The hardest year was the year I made the quilt covering him now. “Quilt therapy,” I called it, a way to focus on something besides my own stew of emotion. I made it without a plan, not knowing what it would be. Like a marriage, perhaps, each layer built on the one before. I cut and stitched, trying to fit the pieces together.

The quilt is faded and worn now, like him, like my memories. I do remember how distant I felt that year, on a journey alone through dark and uncomfortable places. With an anxiety disorder that came from nowhere, it took over every part of my life. I was overwhelmed with questions I couldn’t answer, pieces I couldn’t fit together. The questions spun through my mind, like the chorus of a bad song played endlessly for months. What happened? Why did it happen? How could I fix it?

Self-doubt replaced self-confidence, as I questioned my judgment and behavior. Panic attacks left me doubled over, gasping and helpless. Obsessed with my own concerns, I withdrew from people who cared about me.

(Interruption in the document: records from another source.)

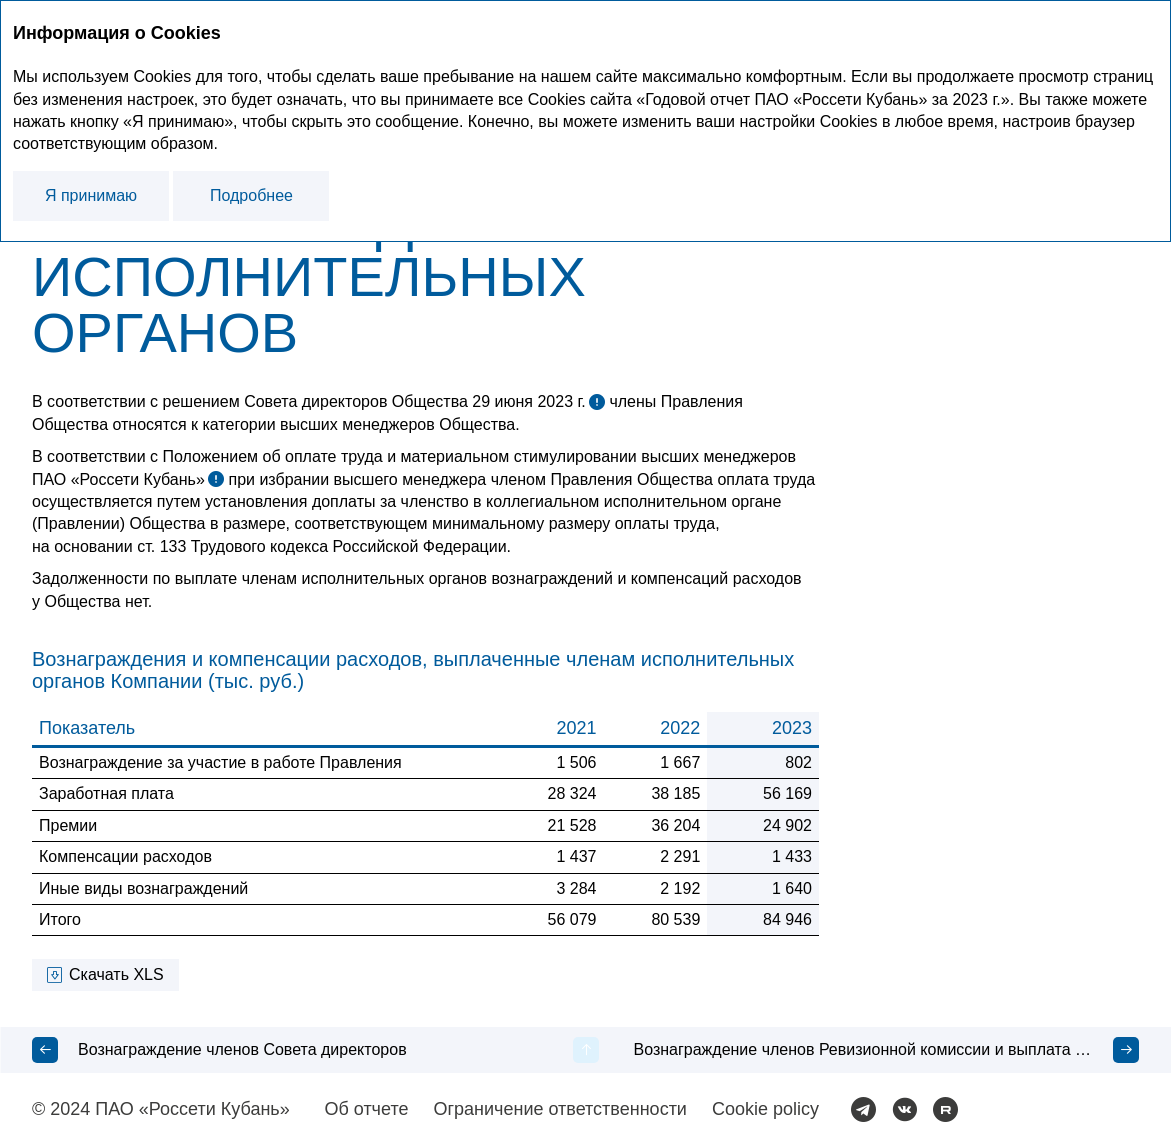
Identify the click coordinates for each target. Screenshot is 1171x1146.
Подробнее (251, 195)
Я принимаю (91, 195)
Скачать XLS (116, 974)
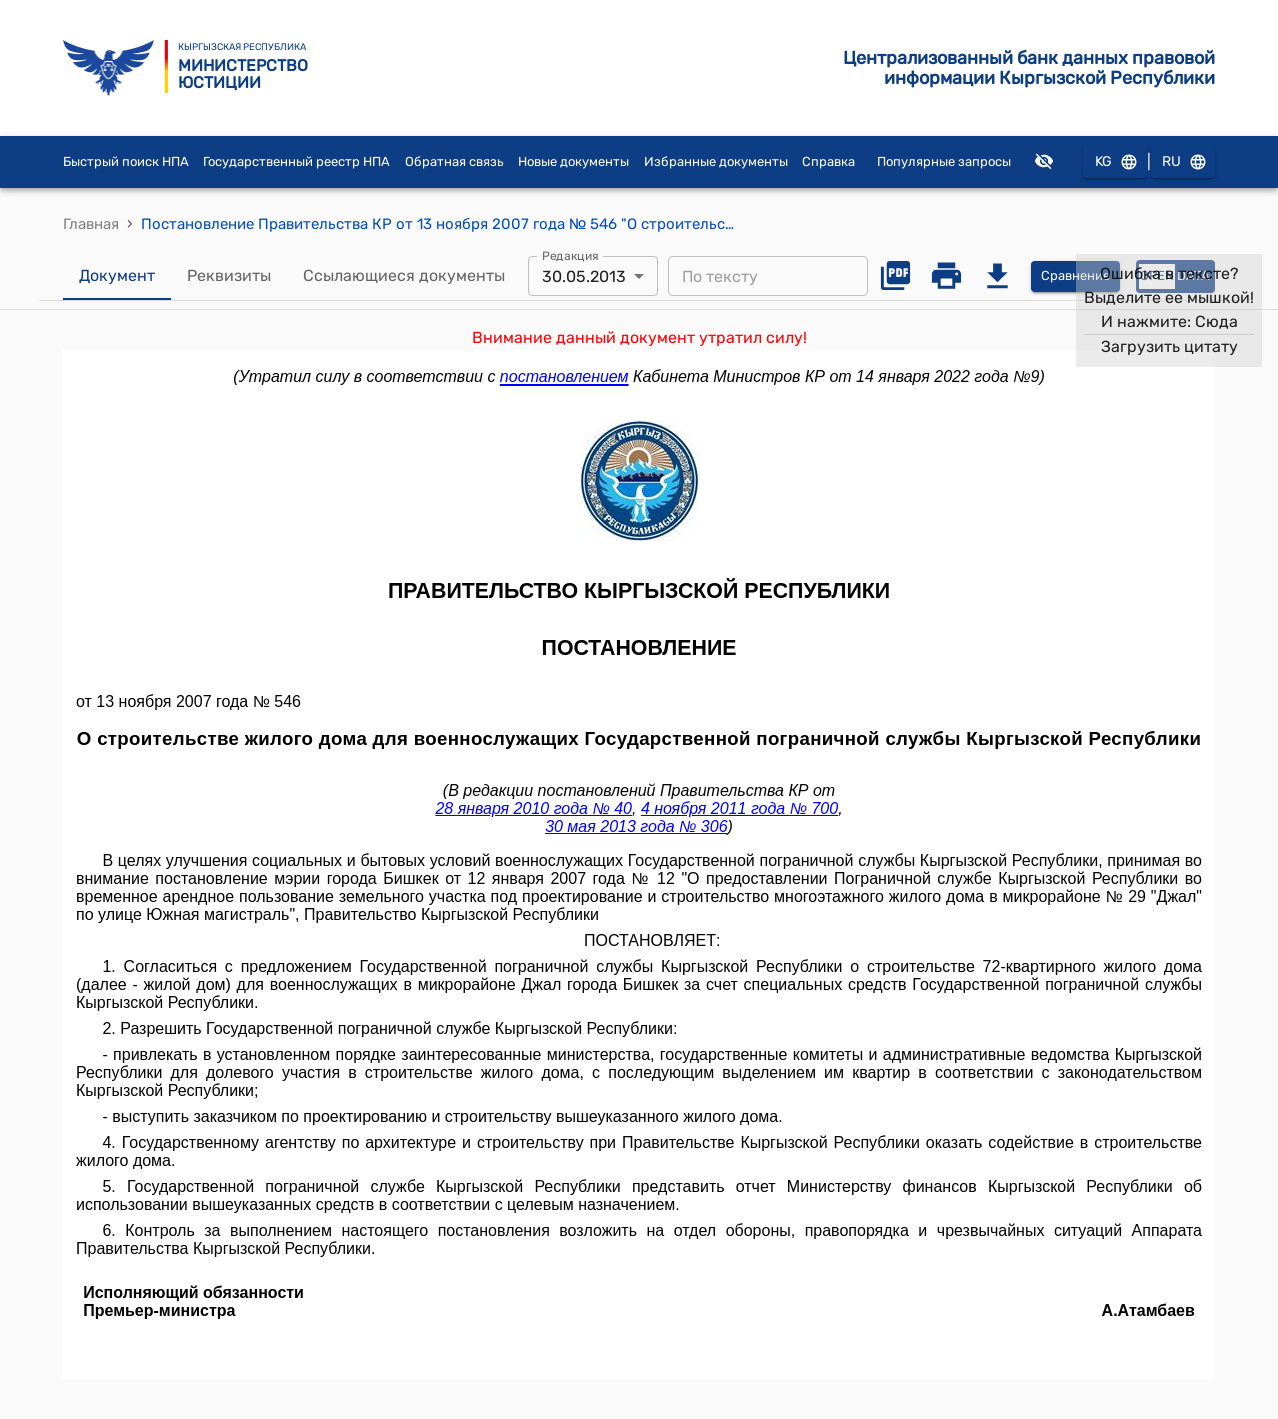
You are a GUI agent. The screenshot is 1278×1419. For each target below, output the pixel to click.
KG (1115, 162)
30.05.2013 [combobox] (584, 276)
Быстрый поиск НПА (126, 161)
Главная (91, 224)
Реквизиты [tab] (229, 276)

We’d always felt like one body, not two, as if an organ transplant between us would be perfectly accepted, no risk of rejection. That year was different. I could not mold myself to him, relax into the oneness we’d always enjoyed. Our pieces did not fit. Yet he had to hold me; I clung to him, begging him not to leave me. Though all of my focus was away from him, that was the year I needed him most.

He did not waver. Enfolding me day after day as I muffled my sobs against his chest, he reassured me, though I could not be reassured.

***

Again I want to beg him, don’t leave me. Again I cannot be reassured. Surely he will leave me, and soon.

Our son will arrive tomorrow, joining the rest of us. He looks so much like Jim, but with green eyes, not blue. And the beard. He never could talk Jim into shaving it, and Jim never could talk him into growing one.

The beard. I turn back to him, to this old man, and touch his beard. Petting the side of his face, I’m rewarded with a slight smile.

The machines continue to hum. We did not want this. Our son will arrive tomorrow. Maybe, just maybe, then it will stop.